Clinical information of burn inpatients, strain sources, and ST distribution of the S. haemolyticus strains. Clinical information of S. haemolyticus-infected inpatients classified by (A) gender and (B) age. (C) S. haemolyticus strain distribution in ward. (D) Distribution of specimen sources in the S. haemolyticus isolates. (E) Distribution of STs in the S. haemolyticus strains.

Fig 2

Approximate maximum-likelihood phylogenetic tree of S. haemolyticus strains isolated from the burn unit based on core-genomic SNPs. The genome sequence of CGMH-SH53 (a CC3-ST3 strain) was used as the reference. The tree was generated using the iTOL online platform (https://itol.embl.de/). The total branches of the six clades are shown in diverse colors. The inner circle indicates different STs, and the sample source, ward distribution, and the time of strain collected were colored and mapped in the outer rings.

Fig 3

Antimicrobial resistance and AMR gene carriage of the S. haemolyticus isolates belonging to major STs. (A) Antimicrobial resistant rates in S. haemolyticus isolates of the certain STs. (B) Distribution of AMR genes in S. haemolyticus strains of the major STs. (C) Number of AMR genes carried by S. haemolyticus of the major STs. The data are shown as mean ± standard deviation. Statistical analysis was performed using one-way analysis of variance. ****P < 0.0001, ***P < 0.001, **P < 0.01, and *P < 0.05. GEN, gentamicin; ERY, erythromycin; PEN, penicillin; OXA, oxacillin; LVX, levofloxacin; MFX, moxifloxacin; RIF, rifampicin; SXT, trimethoprim/sulfamethoxazole; LZD, linezolid; and VAN, vancomycin.

Fig 4

AMR gene carriage, AMR genetic point mutation, and virulence factor gene distribution of the 146 S. haemolyticus isolates. The presence of an AMR gene, a point mutation, and a virulence factor gene in a strain is shown in blue, purple, and green, respectively, while the absence of an AMR gene, point mutation, and virulence factor gene in the strain is indicated in gray.

Fig 5

Distribution of the virulence factor genes among S. haemolyticus isolates of the major STs. (A) Number of virulence factor genes carried by S. haemolyticus of the major STs.
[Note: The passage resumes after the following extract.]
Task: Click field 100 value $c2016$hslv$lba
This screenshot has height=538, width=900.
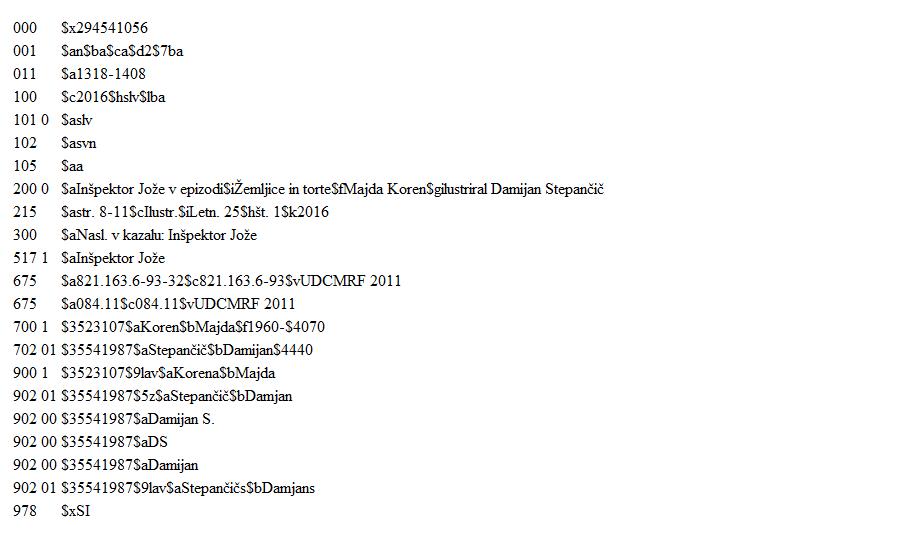Action: pos(113,97)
The data are shown as mean ± standard deviation. Statistical analysis was performed using one-way analysis of variance. ****P < 0.0001 and *P < 0.05. (B) Distribution of virulence factor genes in the major STs of S. haemolyticus strains. The percentage of a virulence factor gene in certain ST was indicated.

Fig 6

Hemolytic activity and biofilm formation capacity of the S. haemolyticus isolates belonging to major STs. (A) Erythrocyte lysing ability of the major ST strains. The hemolytic activity was determined by a test tube method at an absorbance of 543 nm. Detection of biofilm formation ability of S. haemolyticus strains of the major STs cultured in (B) BHI, (C) BHI_NaCl, and (D) BHI_glu. Biofilm formation capacity was detected by semiquantitative crystal violet method at an absorbance of 570 nm. Each experiment was independently repeated three times. The data are shown as mean ± standard deviation. Statistical analysis was performed using one-way analysis of variance. **P < 0.01 and *P < 0.05.